ABOUT THIS TASK |
Report each line of the data that includes the word "will".

######

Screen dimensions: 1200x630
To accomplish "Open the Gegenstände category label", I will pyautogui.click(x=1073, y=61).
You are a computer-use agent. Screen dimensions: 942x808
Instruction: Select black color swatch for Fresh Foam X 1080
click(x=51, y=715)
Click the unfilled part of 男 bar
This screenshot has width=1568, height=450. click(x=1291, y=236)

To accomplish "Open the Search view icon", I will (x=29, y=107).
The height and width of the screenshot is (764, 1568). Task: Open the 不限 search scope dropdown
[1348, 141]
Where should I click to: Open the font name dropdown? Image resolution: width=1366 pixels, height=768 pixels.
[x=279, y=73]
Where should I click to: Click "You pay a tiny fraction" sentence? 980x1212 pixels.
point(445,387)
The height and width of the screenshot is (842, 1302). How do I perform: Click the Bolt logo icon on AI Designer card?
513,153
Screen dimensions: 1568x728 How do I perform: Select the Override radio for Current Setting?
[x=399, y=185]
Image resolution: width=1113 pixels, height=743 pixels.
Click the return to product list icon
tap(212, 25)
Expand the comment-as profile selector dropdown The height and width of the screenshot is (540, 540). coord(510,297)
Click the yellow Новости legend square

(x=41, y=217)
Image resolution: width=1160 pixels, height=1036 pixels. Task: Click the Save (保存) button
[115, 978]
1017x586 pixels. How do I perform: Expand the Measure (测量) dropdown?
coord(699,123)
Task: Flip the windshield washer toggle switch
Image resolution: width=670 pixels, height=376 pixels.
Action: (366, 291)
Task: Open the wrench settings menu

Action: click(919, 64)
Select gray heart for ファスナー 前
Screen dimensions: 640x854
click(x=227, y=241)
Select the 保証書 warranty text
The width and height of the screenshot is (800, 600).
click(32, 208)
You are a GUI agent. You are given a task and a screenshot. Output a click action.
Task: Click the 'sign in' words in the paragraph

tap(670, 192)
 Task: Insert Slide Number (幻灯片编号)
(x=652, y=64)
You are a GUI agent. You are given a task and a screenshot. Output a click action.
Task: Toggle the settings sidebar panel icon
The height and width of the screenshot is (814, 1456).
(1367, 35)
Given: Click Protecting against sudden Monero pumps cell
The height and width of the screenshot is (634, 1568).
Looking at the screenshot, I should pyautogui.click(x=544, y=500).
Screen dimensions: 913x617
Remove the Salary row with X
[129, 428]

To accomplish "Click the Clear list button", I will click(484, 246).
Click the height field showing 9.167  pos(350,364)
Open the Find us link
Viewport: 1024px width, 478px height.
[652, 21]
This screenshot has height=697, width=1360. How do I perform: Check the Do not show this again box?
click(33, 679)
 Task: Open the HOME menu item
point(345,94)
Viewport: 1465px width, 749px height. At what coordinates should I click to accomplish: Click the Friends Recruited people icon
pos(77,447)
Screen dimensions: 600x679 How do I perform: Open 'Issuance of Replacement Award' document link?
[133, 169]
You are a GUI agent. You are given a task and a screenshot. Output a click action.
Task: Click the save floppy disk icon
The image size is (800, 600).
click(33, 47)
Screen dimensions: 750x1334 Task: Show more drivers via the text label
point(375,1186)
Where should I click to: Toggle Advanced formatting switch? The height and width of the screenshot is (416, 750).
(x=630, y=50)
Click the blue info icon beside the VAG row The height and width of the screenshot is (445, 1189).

######

TASK OUTPUT |
To accomplish "Open the Gegenstände category label", I will pyautogui.click(x=1073, y=61).
To accomplish "Open the Search view icon", I will (x=29, y=107).
To accomplish "Click the Clear list button", I will click(484, 246).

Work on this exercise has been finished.